Hüllhorst (WB). In mehreren Ortsteilen in der Gemeinde Hüllhorst wird derzeit gebuddelt, damit die Bürger schnelles Internet bekommen. Tiefbauarbeiten durch die Firma Internexio laufen bereits in Ahlsen, Holsen, Büttendorf und Tengern, in Schnathorst und Bröderhausen, wie Joachim Struckmeyer vom Fachbereich Technik auf Anfrage sagte. Mit Hochdruck geht es voran, teilweise sind die Leerrohre schon verlegt. „Die sind mit vier oder fünf Kolonnen unterwegs“, so Struckmeyer.

Kathrin Kröger

Seit Anfang November laufen in der Gemeinde Tiefbauarbeiten für den Breitbandausbau. Diese dauern etwa vier bis sechs Wochen, danach folgen die Glasfaserarbeiten, die weitere sechs bis zehn Wochen in Anspruch nehmen. Foto: dpa

„Ein Quantensprung“

Die Umsetzung des Masterplans Breitbandausbau des Kreises geht damit in der Wiehengemeinde schneller an den Start als erwartet. Das hat Bürgermeister Bernd Rührup am Mittwochabend im Bau- und Umweltausschuss hervorgehoben. Nach seiner Einschätzung ist der Glasfaserausbau in etwa einem halben Jahr abgeschlossen und die Haushalte am Netz. „Was sich in Hüllhorst in den vergangenen drei Jahren entwickelt hat, ist ein Quantensprung“, sagte Rührup. Die Verwaltung setze alles daran, in Sachen schnelles Internet so gut wie möglich voranzukommen. „Wir sind einen Schritt weiter als viele andere Kommunen.“ Zumindest im Altkreis Lübbecke seien in den vergangenen vier Jahren in keiner der anderen Gemeinden in diesem Maße Bautätigkeiten bekannt.

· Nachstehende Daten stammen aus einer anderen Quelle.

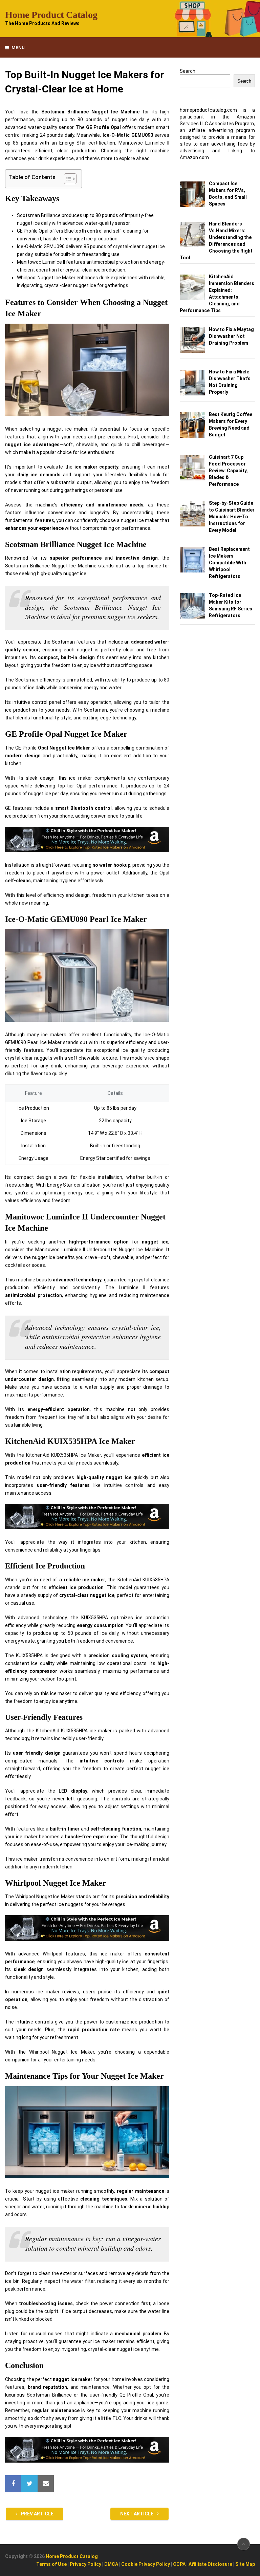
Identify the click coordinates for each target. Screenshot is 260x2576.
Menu (18, 47)
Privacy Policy (85, 2564)
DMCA (111, 2564)
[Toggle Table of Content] (67, 179)
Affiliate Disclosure (210, 2564)
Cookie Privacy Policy (145, 2564)
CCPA (179, 2564)
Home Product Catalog (51, 15)
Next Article (137, 2513)
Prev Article (36, 2513)
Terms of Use (51, 2564)
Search (187, 71)
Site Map (245, 2564)
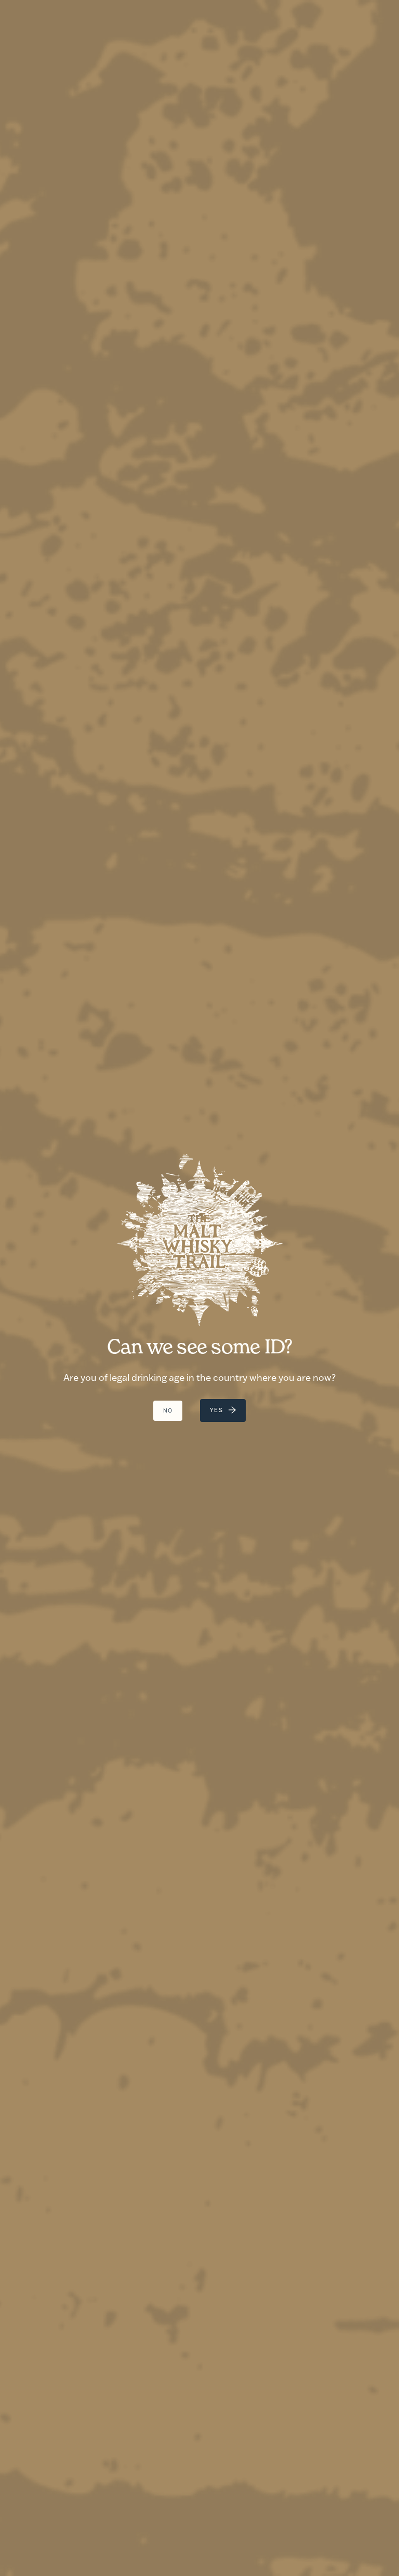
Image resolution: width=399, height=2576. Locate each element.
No (168, 1410)
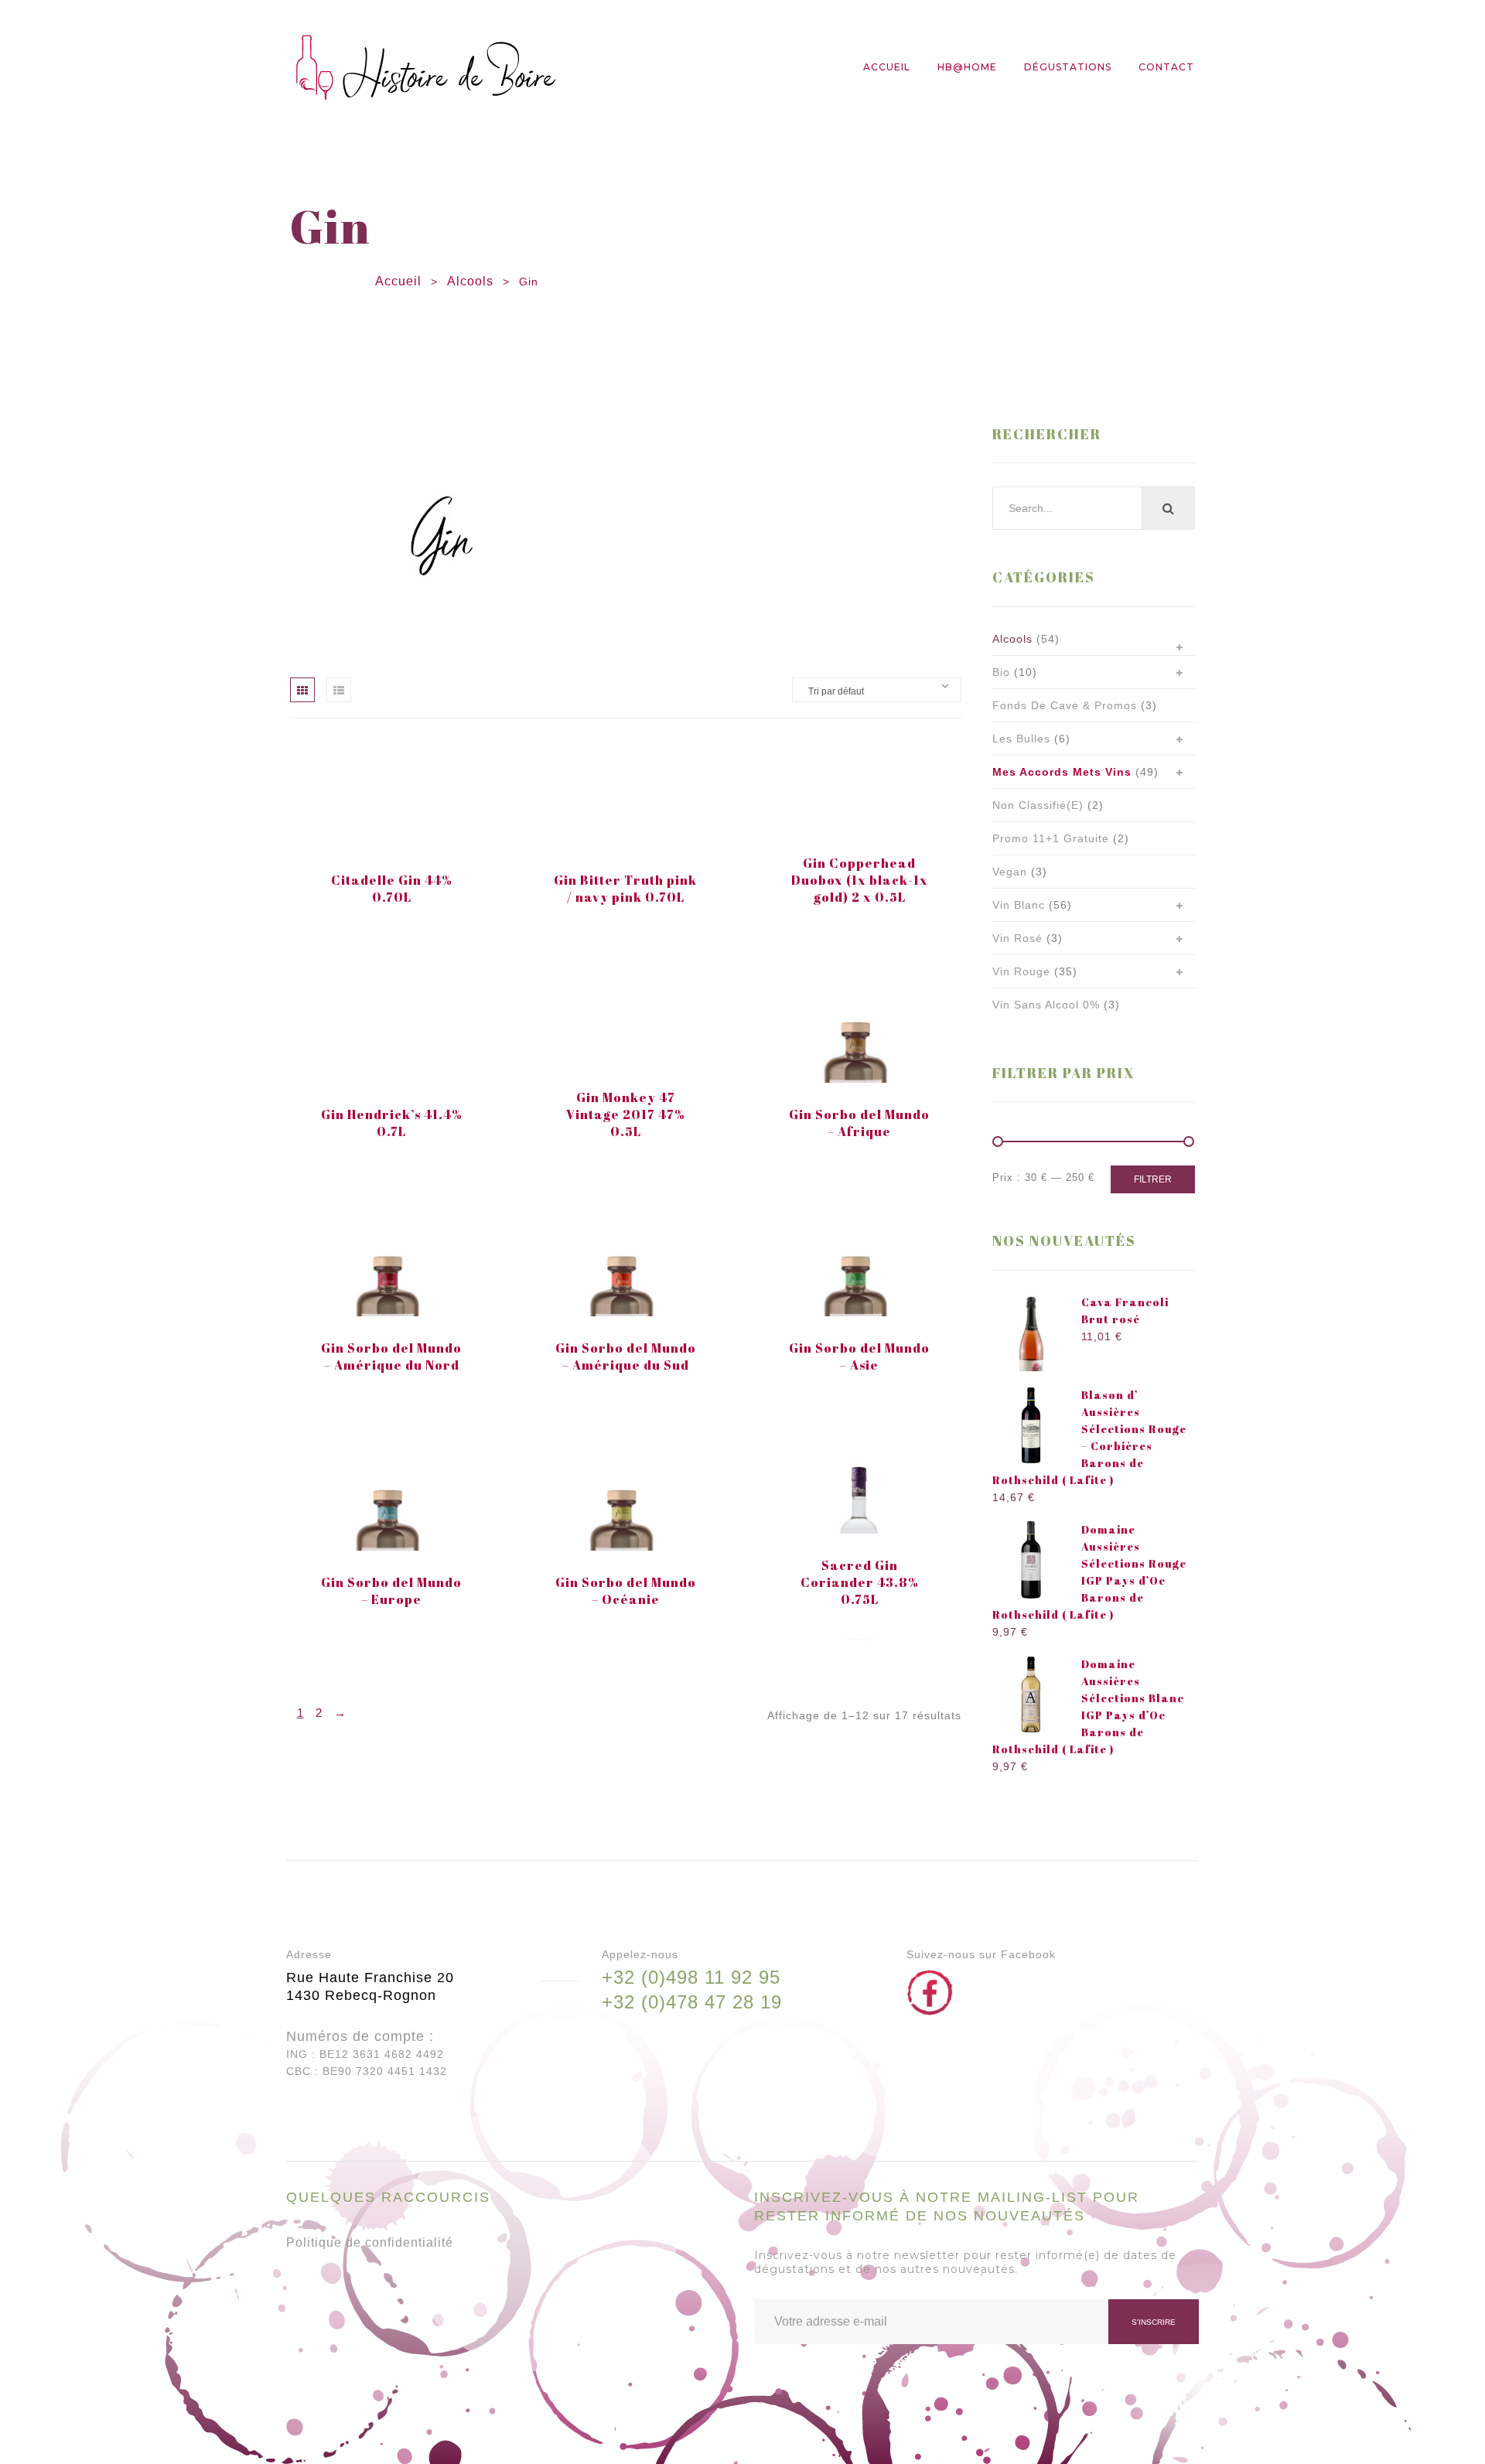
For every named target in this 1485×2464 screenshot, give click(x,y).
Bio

Etwa 1000 Haushalte verfügen über Glasfaseranschluss

Bislang verfügten etwa 1000 Haushalte in Hüllhorst über einen Glasfaserhausanschluss. Innogy habe in Tengern und Ahlsen eine Vorvermarktung gemacht und werde nun kurzfristig den Ausbau für weitere etwa 250 Glasfaserhausanschlüsse starten. „Die Anzahl der unterversorgten beziehungsweise schlecht versorgten Haushalte liegt schätzungsweise noch bei 565 Haushalten (etwa 10,9 Prozent)“, so Rührup. Über den Masterplan des Kreises würden diese seit November mit FTTB (übersetzt „Glasfaser bis zum Gebäude“) erschlossen.

In Hüllhorst werden nach Angaben der Verwaltung 2,9 Millionen Euro investiert (zehn Prozent kommunaler Eigenanteil), ein Verteilnetz über 71 Kilometer gebaut und 13 Kilometer Hausanschlüsse verteilt. Geprüft werde aktuell, ob eine Projekterweiterung mit einem weitergehenden Ausbau im Kreis möglich sei. Auch die Firma Innogy prüfe weitere FTTB-Projekte in unterversorgten Gebieten in der Gemeinde.